Il Codice della crisi d'impresa e dell'insolvenza, contenuto nel Decreto Legislativo n° 14 del 12 gennaio 2019 emanato in base alla Legge-delega n° 55 del 2017, introdurrà una mini - riforma delle società di capitali, soprattutto delle S.r.l., e delle cooperative. È destinato a sostituire la Legge Fallimentare (Regio Decreto n° 267 del 1942) e le altre leggi che si sono ad essa aggiunte nel tempo per disciplinare le crisi di impresa.
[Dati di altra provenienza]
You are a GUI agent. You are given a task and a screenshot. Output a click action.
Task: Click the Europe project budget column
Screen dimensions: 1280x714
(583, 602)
Entrerà in vigore diciotto mesi dopo la data della sua pubblicazione in Gazzetta Ufficiale, quindi il 15 agosto 2020, fatta eccezione per alcune norme che sono già entrate in vigore il 16 marzo scorso.
Vediamo insieme quali sono le novità e i principali impatti che questa riforma ha avuto sulle imprese.
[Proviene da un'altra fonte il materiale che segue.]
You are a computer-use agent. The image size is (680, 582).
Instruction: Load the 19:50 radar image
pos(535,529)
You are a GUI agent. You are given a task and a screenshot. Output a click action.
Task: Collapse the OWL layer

Le principali novità introdotte
Come abbiamo visto in questo primo articolo introduttivo la Riforma Fallimentare è nata con lo scopo di:
- rilevare tempestivamente lo stato di crisi dell'impresa
- privilegiare le procedure concorsuali che garantiscono la continuità aziendale
Le due più grandi novità, non solo a livello lessicale, riguardano la sostituzione del termine "fallimento" con "liquidazione giudiziale" e l'introduzione del concetto di "crisi" accanto a quello di "insolvenza", dove con crisi si intende "lo stato di difficoltà economico-finanziaria che rende probabile l'insolvenza del debitore", mentre il concetto di insolvenza è rimasto invariato.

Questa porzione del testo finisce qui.